Der Präsident behandelt Harris anders, als es Barack Obama mit ihm tat. Biden war wesentlich erfahrener, als er Obama bei den Vorwahlen 2008 unterlag und acht Jahre lang dessen Vize und Freund wurde. Doch als er 2016 selbst als Präsident ins Weiße Haus wollte, stellte sich Obama quer: Er drängte Biden zum Verzicht zugunsten Hillary Clintons. Als Biden vier Jahre später doch noch antrat, die Wahl gewann und vereidigt wurde, war er 78 Jahre alt und der älteste US-Präsident jemals.
Da gab es schon zwei öffentliche Bilder von Biden: das lange Zeit dominierende des erfahrenen Senators, des mit allen Wassern gewaschenen Verhandlers und Vermittlers in Washington. Einer, der nach vier Jahren des Chaos und schlingernden Corona-Politik von Trump wieder Vernunft in die US-Hauptstadt bringen würde. Das andere Bild zeigte einen alternden Mann im Spätabend seiner politischen Karriere. Der früher stotterte und den seine ganze Karriere über die eigenen Versprecher plagten.
Je länger Bidens Amtszeit dauerte, desto stärker rückte dieses Bild in den Vordergrund; als Biden schließlich Ende Juni beim Fernsehduell gegen Trump vor den Augen des Landes mental zusammenklappte, war es das Einzige, überschattete dieses Bild alles vorangegangene. Nun steht Biden inmitten von Tausenden in der Halle von Chicago und muss sich damit arrangieren, dass die Partei, die ihn nicht mehr als Kandidat wollte, ihn dafür feiert, Platz zu machen. Trotz seiner erfolgreichen Präsidentschaft und seiner Pläne. Wenn es nach ihm geht, soll die nun Harris weiterführen. "Sie ist hart im Nehmen, erfahren und enorm integer", lobt er.

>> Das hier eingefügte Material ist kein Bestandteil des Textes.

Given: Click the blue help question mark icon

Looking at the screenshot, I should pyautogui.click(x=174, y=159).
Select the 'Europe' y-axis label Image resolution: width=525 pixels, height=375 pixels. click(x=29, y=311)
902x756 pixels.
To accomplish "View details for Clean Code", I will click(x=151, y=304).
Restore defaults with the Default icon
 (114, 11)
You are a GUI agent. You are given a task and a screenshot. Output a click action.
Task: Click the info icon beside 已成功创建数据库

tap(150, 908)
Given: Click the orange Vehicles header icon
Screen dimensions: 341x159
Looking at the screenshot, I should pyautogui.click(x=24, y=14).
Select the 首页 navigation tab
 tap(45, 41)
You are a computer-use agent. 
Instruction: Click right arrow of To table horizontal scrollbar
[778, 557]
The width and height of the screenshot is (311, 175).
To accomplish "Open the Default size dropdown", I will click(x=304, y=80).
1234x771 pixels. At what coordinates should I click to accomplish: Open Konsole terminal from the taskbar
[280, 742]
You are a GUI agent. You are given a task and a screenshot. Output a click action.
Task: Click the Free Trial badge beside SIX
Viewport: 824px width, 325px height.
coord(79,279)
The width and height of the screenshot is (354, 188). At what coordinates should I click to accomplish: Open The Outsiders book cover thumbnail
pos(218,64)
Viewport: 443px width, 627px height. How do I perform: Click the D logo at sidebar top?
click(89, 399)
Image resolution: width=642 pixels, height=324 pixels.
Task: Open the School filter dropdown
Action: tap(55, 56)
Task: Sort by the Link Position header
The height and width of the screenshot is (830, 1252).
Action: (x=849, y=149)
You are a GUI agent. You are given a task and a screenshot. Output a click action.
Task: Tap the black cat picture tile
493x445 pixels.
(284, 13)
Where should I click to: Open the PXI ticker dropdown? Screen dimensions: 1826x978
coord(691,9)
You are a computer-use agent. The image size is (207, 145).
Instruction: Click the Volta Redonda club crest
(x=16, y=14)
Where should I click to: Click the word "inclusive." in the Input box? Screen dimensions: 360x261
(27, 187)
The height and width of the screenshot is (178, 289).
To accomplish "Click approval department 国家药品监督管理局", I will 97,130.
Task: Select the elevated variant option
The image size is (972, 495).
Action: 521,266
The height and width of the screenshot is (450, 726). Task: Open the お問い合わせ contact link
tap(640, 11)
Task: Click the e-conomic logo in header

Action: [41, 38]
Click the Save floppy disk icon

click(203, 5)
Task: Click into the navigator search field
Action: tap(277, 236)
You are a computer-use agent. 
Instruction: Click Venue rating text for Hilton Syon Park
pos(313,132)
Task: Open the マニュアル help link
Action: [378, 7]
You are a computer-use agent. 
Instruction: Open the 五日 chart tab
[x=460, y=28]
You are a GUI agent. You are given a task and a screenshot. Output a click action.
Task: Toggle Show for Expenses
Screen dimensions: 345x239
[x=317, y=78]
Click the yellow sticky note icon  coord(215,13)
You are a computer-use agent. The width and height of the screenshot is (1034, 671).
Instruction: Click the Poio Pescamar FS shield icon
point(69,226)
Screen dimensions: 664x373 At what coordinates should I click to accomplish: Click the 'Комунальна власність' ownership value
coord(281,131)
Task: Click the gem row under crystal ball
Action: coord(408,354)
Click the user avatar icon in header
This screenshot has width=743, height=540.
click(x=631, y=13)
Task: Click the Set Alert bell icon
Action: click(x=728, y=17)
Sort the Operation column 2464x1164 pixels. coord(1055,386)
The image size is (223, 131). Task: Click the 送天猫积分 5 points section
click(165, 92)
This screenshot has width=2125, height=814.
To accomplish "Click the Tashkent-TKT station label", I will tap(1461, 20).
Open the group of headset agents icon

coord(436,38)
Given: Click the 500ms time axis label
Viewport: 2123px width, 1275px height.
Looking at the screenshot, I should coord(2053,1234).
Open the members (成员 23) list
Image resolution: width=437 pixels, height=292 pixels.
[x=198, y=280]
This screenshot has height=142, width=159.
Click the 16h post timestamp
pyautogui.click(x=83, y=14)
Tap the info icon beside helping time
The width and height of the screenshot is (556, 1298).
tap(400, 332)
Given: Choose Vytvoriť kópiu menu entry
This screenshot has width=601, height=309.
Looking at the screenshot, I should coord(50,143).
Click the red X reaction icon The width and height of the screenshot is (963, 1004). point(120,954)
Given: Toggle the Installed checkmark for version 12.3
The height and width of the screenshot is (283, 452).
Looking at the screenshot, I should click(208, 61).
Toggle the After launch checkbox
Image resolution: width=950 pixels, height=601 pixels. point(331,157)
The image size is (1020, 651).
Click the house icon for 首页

Ab jetzt geht es um die Zukunft
Sollte Harris im November die Wahl gewinnen, möchte Biden ihr offenbar so viel wie möglich hinterlassen. Vor rund vier Wochen und wenige Stunden, bevor er per Brief seinen Verzicht auf die Kandidatur erklärte, hatte er Jeffrey Zients angerufen, seinen Stabschef im Weißen Haus, schreibt die "New York Times". "Wir haben noch sechs Monate", erinnert sich Zients demnach an Bidens Worte. "Und ich möchte, dass diese sechs Monate so produktiv sind wie alle anderen sechs Monate, die wir bisher hatten." Es geht demnach nicht nur um Gesetze, sondern auch darum, thematische Pflöcke einzuschlagen. So wie für eine spätere Reform des Obersten Gerichtshofs oder des Wahlrechts.
Biden versöhnt sich an diesem Abend auch mit seiner Karriere und den Demokraten, die ihn aus der Kandidatur drängten. "Es gibt all dieses Gerede, dass ich sauer auf die bin, die sagten, ich solle Platz machen. Das stimmt nicht", sagt er. Über allem stehe, dass Trump geschlagen und Kamala Harris und Tim Walz gewählt würden. Als er seine Entscheidung, Harris zu seiner Vizekandidatin zu machen, die beste Entscheidung seiner Karriere nennt, legt diese auf der Tribüne ihre Hand aufs Herz. Am Ende seiner Rede fügt Biden noch etwas hinzu. Er zitiert die Strophe aus einem Song, der mit der Zeile endet: "Amerika, ich habe Dir mein Bestes gegeben." Der Jubel ist ohrenbetäubend. Kurz darauf umarmen sich Harris und Biden auf der Bühne. Biden ist, obwohl noch im Amt, schon Vergangenheit. Ab jetzt geht es bei den Demokraten um die Zukunft.